Indirekter Gegenvorschlag zur Burkaverbot-Initiative: überflüssig und kontraproduktiv

Für eine erfolgreiche Integration und die Gleichstellung bieten sowohl die Burkaverbot-Initiative als auch der Gegenvorschlag des Bundesrats keinen Mehrwert. Im Gegenteil: Sie tragen auf dem Buckel der Frauen zur Stimmungsmache gegen die muslimische Bevölkerung bei.

Regula Rytz zum indirekten Gegenvorschlag des Bundesrats zur Volksinitiative "Ja zum Verhüllungsverbot"

Burkas sind in der Schweiz vor allem in touristischen Regionen zu sehen und äusserst selten. Gesetzliche Kleidervorschriften, wie sie die Burkaverbot-Initiative und der indirekte Gegenvorschlag des Bundesrats vorsehen, sind daher unnötig und unverhältnismässig. Für die Grünen ist klar: Eine fortschrittliche Schweiz setzt auf den interkulturellen Dialog und auf die Integration in Gesellschaft und Berufswelt. Und nicht auf gesetzliche Kleidervorschriften.

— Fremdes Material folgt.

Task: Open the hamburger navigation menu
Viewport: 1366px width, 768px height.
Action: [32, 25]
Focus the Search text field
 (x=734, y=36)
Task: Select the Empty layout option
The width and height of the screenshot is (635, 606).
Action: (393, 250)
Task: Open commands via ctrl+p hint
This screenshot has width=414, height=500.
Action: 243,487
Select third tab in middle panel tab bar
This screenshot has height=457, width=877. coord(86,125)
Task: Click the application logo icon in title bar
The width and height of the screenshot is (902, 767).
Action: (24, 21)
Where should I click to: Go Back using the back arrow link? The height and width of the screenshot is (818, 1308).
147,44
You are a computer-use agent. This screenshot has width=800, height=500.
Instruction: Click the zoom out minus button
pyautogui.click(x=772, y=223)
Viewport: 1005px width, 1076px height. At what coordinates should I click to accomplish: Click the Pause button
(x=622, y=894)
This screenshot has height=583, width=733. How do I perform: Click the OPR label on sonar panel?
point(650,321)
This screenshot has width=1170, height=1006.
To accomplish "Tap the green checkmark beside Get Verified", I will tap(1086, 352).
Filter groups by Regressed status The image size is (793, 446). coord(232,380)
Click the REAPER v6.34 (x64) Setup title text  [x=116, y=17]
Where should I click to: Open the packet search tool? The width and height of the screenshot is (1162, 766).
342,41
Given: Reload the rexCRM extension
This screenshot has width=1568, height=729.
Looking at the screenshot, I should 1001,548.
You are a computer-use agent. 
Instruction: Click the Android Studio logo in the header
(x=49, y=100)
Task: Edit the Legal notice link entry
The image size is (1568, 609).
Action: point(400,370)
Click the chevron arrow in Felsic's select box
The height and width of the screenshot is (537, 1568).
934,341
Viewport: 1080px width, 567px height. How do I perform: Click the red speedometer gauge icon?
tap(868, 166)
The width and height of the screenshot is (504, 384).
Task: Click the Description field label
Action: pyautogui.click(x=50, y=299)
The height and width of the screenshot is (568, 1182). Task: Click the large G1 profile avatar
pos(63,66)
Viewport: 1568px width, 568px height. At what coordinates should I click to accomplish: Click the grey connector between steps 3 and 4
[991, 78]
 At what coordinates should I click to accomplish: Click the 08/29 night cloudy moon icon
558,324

Das Strafgesetz hält mit dem Verbot der Nötigung bereits heute fest, dass in der Schweiz niemand zum Tragen bestimmter Kleidungsstücke gezwungen werden darf. Daher bieten sowohl die Initiative als auch der indirekte Gegenvorschlag für die Gleichstellung und die Rechte der Musliminnen keinen Mehrwert. Im Gegenteil: Sie tragen auf dem Buckel der Frauen zur Stimmungsmache gegen die muslimische Bevölkerung bei.